▸ What is being asked
Search the records for the string "info", then copy each line where it appears.
================
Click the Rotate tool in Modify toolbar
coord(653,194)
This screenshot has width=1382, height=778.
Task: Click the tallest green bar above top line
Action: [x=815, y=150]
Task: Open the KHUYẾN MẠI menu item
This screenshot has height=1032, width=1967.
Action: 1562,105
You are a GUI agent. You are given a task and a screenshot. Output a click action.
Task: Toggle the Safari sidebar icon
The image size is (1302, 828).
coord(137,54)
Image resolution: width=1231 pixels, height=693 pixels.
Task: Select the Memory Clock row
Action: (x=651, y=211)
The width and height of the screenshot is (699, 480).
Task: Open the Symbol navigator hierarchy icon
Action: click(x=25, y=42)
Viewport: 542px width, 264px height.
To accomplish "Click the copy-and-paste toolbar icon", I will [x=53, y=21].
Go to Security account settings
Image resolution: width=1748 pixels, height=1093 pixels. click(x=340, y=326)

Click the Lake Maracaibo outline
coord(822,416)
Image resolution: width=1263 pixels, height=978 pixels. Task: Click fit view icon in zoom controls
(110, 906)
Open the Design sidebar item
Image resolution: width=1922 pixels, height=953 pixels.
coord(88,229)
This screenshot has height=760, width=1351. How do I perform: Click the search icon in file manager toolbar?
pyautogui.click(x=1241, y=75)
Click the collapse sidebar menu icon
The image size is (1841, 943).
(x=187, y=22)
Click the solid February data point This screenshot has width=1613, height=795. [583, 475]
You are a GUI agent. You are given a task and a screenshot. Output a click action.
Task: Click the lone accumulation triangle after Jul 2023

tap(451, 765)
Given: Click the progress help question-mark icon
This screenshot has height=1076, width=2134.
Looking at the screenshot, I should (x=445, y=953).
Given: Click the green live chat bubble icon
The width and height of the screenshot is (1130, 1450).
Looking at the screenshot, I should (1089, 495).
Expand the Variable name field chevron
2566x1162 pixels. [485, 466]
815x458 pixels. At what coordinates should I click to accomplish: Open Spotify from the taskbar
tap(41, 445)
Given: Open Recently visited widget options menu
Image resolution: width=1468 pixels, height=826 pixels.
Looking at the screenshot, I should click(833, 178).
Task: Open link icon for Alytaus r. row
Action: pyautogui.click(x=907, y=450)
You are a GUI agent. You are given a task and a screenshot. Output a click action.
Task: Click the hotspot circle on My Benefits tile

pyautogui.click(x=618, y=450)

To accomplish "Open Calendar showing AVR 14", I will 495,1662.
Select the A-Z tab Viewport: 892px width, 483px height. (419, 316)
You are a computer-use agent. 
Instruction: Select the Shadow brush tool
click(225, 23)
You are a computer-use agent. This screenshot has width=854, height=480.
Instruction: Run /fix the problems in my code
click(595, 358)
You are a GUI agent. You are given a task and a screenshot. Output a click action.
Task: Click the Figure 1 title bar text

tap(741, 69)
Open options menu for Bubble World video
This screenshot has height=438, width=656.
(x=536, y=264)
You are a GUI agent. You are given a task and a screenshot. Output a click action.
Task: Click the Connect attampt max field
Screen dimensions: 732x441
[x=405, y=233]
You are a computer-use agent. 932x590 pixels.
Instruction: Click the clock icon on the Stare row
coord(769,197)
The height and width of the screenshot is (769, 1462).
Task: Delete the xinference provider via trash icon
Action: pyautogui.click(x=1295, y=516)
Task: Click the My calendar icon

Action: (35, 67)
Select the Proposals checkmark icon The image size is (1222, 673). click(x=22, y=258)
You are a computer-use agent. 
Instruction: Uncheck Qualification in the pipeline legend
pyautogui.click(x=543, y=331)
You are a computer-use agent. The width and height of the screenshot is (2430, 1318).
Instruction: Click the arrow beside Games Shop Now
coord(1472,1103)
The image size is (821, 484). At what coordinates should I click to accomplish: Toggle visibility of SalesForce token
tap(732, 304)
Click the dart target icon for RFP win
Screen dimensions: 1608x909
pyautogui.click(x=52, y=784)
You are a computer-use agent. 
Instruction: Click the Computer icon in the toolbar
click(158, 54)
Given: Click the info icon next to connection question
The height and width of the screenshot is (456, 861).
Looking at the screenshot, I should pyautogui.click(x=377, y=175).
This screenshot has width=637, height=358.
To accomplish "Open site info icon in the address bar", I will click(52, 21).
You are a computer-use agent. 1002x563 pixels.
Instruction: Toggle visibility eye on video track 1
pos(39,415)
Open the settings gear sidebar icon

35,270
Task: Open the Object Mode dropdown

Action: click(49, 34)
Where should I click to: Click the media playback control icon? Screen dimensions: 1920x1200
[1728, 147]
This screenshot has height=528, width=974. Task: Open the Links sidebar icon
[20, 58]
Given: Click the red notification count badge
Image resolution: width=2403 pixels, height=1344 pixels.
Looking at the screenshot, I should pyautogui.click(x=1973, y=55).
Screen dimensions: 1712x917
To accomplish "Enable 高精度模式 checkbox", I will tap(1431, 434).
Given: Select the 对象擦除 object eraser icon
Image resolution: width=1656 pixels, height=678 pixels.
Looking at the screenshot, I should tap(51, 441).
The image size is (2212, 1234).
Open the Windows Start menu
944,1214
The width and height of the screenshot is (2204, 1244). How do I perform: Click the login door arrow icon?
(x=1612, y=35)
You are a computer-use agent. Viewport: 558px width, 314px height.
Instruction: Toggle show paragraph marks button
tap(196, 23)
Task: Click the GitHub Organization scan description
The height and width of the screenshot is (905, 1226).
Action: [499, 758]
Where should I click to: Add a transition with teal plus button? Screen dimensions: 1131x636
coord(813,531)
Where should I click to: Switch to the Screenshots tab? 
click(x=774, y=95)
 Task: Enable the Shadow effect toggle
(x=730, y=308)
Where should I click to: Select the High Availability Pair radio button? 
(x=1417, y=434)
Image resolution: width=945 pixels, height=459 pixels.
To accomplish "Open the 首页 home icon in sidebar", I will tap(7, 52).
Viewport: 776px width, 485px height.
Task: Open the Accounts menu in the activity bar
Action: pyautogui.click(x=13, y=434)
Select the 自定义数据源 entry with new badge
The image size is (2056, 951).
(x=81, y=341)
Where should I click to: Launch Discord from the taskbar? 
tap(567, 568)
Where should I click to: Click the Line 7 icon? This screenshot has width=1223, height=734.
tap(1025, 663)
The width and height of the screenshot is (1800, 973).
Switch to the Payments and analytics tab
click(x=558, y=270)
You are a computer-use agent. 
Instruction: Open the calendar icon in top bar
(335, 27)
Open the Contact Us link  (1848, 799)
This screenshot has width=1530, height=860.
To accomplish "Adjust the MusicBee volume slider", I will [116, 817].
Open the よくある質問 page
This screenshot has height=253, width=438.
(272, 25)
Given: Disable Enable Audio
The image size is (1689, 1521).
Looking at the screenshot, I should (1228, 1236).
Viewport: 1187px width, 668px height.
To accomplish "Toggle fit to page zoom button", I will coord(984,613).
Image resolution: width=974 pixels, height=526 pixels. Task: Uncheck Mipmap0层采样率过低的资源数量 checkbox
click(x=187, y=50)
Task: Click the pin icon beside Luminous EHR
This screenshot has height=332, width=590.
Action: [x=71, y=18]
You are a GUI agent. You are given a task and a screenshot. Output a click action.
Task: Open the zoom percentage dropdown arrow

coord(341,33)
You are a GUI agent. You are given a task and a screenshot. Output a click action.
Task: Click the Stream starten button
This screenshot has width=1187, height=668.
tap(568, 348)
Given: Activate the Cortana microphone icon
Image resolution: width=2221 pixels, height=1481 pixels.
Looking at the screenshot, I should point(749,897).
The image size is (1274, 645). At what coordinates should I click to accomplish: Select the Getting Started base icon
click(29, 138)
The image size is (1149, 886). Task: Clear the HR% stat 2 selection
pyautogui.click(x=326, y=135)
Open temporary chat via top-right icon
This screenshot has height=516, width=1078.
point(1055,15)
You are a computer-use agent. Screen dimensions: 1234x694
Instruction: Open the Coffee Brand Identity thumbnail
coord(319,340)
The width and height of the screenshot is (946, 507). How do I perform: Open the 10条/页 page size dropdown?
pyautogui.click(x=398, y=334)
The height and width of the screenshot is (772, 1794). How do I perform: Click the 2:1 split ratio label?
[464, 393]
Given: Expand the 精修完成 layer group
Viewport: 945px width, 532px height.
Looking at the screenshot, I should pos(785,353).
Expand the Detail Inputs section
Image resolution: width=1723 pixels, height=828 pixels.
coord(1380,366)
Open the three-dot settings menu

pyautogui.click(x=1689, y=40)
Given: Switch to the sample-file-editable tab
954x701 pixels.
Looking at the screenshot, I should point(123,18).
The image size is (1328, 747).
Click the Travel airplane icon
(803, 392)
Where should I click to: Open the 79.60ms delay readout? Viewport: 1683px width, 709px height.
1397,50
================
▸ Written response
Given: Click the info icon next to connection question
To accomplish "Open site info icon in the address bar", I will click(52, 21).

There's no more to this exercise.